Gaz Coombes : Je ne sais pas si c’est plus direct mais je pense que ça a évolué. Il y avait effectivement beaucoup d’explorations sur le premier album pour découvrir où je me situais, comment était ma voix et ce que je pouvais être en tant qu’artiste solo, loin d’un groupe. Je pense être plus décontracté pour ce disque, mieux dans ma peau, j’ai gagné en confiance.
As-tu pris le temps de digérer ton premier disque avant de te remettre à l’écriture où t’es-tu lancé dedans juste après ?
Gaz Coombes : Je m’y suis mis tout de suite, j’ai continué à écrire et ‘Buffalo’ a été l’un des premiers titres à émerger. Dès que j’ai terminé cette chanson je savais que j’étais sur une bonne piste, ça m’a donné la confiance nécessaire pour aller de l’avant et composer le reste de l’album.
Et pourquoi as-tu choisi d’appeler cet album ‘Matador’ ?
Gaz Coombes : C’est juste arrivé comme ça, un jour pendant les sessions.

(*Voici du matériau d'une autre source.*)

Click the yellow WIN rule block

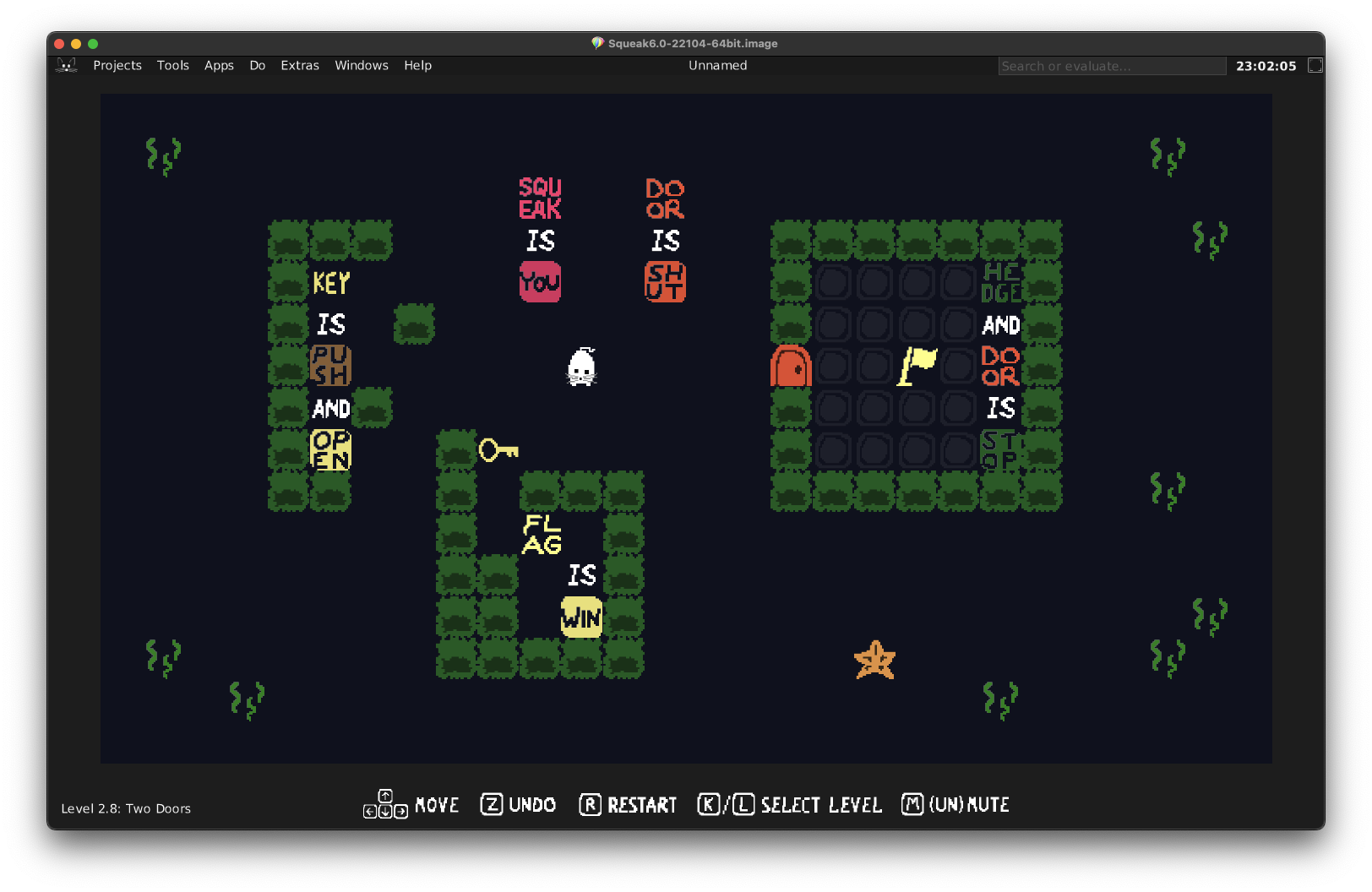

J’avais quelques paroles en cours qui évoquaient la métaphore d’un matador et j’ai donc choisi d’appeler l’album ainsi parce que je trouve que ça fonctionne. C’est plutôt direct et j’aime l’analogie de ce matador qui fait face à cette énorme bête qu’il faut esquiver puis vaincre.
Pour en venir aux chansons, j’ai lu dans le communiqué de presse qui accompagne ce disque qu’il y a des chansons liées aux drogues et à la psychose ?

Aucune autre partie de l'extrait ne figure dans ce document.